SOURCE / COMPANIES
New joint venture between SWIFT, PBC fuels speculation over pursuit of globalizing China’s digital currency
Published: Feb 04, 2021 08:48 PM

Residents who received "red packets" of digital RMB use the money in stores in Shenzhen, Guangdong Province. The city launched a pilot program to distribute 10m yuan ($1.49m) in the form of digital currency to residents. Photo:Li Hao/GT





A joint venture in Beijing has been created between the Society for Worldwide Interbank Financial Telecommunication (SWIFT), the US dollar-denominated international payments system, and the digital currency research institute and clearing center of China's central bank, sparking speculation over the central bank's pursuit of promoting the global use of its digital currency.

The joint venture, called Financial Gateway Information Service, was established and approved on January 16 with registered capital of 10 million euros ($12 million), according to the National Enterprise Credit Information Publicity System.

The legal representative of the company, registered with the market regulatory management bureau in Beijing's Xicheng district, is a namesake of Eddie Haddad, managing director for the Asia-Pacific region at SWIFT.

SWIFT is the largest of the joint venture's five shareholders in terms of subscribed capital contribution, followed by the clearing center of the People's Bank of China (PBC), the country's central bank.

The remaining shareholders include the PBC's digital currency research institute, the Payment and Clearing Association of China, and CIPS Co, which runs the cross-border interbank payment system under the PBC's supervision and administration.

The new joint venture's business scope includes information system integration, data processing and technical consulting.

The PBC has yet to publicly announce the new joint venture.

“We have been part of China’s financial markets for more than 30 years, connecting it to the global financial system by facilitating payments and securities flows across borders, and, as we do everywhere we operate, we make adjustments as necessary to remain compliant with regulatory requirements,” SWIFT said in a statement sent to the Global Times on Thursday.

The joint venture could serve as a conduit for broadening the use of the PBC's digital currency, officially called Digital Currency Electronic Payment (DCEP), Cao Yin, managing director of the Shanghai-based Digital Renaissance Foundation, told the Global Times on Thursday. 

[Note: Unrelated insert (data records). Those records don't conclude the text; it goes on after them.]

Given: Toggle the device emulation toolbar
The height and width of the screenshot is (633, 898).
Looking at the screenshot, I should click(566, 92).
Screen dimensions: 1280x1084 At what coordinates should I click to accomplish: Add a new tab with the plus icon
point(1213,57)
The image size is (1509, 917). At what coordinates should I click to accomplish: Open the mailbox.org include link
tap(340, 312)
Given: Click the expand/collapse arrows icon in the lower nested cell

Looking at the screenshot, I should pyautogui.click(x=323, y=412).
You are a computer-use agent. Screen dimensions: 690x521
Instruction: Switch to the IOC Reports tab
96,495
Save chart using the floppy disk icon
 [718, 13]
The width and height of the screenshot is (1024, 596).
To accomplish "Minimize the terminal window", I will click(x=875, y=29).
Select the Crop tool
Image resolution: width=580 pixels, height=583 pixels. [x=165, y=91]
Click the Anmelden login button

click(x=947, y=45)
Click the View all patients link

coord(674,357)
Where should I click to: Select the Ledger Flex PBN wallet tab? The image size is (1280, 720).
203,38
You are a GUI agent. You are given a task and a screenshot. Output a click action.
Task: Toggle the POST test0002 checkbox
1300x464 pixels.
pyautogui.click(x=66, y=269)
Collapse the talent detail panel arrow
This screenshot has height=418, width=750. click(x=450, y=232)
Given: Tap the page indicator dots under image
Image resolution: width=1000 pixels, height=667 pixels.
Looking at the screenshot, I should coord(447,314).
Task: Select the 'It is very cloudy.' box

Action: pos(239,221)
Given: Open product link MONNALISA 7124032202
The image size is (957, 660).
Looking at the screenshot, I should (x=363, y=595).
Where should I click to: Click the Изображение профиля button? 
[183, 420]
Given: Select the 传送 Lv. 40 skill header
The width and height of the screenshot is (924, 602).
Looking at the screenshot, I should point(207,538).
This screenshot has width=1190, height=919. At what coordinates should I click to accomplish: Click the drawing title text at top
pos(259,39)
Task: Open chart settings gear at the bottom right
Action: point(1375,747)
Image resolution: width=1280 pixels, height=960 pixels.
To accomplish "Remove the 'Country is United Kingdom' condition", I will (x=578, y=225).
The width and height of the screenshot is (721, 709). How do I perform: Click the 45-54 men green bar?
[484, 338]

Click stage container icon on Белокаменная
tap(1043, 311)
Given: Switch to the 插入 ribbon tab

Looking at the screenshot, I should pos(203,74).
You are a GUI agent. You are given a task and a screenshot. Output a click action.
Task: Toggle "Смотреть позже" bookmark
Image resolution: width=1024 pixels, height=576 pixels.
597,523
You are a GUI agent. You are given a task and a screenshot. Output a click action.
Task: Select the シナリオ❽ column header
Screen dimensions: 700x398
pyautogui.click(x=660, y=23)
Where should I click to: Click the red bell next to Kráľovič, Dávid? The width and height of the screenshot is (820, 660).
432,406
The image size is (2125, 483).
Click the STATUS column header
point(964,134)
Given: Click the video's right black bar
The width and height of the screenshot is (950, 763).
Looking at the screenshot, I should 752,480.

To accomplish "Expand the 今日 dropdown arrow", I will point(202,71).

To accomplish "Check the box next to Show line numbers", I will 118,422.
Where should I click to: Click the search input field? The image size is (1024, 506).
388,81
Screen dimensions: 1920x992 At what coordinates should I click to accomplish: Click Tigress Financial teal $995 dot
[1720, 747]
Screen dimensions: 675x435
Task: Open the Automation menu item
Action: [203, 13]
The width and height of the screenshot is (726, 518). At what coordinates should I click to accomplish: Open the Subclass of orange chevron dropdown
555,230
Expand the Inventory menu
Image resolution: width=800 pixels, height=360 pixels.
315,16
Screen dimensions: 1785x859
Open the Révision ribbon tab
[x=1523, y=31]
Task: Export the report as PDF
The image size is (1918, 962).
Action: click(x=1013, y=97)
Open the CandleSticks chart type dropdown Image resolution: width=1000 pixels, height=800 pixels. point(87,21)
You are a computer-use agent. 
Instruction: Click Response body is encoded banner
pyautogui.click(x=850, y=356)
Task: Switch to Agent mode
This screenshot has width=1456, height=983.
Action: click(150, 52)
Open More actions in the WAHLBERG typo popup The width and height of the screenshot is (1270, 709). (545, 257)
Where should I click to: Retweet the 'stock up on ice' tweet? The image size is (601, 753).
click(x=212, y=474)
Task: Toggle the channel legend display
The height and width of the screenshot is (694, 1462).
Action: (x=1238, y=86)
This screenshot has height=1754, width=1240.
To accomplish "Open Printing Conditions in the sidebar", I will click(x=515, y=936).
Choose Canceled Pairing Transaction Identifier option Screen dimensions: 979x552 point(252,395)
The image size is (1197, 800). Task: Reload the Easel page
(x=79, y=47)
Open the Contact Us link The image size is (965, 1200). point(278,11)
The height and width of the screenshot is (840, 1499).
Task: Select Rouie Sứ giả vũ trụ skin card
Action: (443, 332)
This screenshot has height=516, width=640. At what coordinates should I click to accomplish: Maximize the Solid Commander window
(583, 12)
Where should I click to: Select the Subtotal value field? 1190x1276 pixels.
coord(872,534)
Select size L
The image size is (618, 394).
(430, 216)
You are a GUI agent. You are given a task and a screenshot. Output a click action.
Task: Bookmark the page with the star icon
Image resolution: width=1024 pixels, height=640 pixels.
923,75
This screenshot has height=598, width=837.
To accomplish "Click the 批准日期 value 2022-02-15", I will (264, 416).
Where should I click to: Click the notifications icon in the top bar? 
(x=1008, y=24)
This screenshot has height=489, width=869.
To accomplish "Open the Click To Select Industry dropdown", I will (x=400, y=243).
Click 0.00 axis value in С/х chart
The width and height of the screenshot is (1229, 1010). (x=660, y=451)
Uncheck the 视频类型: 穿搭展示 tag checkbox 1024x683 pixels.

Thus far, the use of DCEP has undergone trials in some cities, making China a forerunner in the launch of a state-backed digital currency. 

In a fresh move to make the digital currency an increasingly viable payment option, the local financial regulatory management bureau in Shenzhen on Thursday unveiled measures to support the development of gold finance in Luohu district, including support for the trial of a digital currency while using gold jewelry consumption coupons.

While the tie-up of SWIFT and the PBC fuels hopes of the use of the DCEP beyond China, Cao noted that the dollar-denominated system for financial messaging and cross-border payments, essentially an American sphere of influence, "couldn't be relied on too much to globalize the DCEP, as a confrontation between China and the US at large is unlikely to see a 180-degree turn any time soon."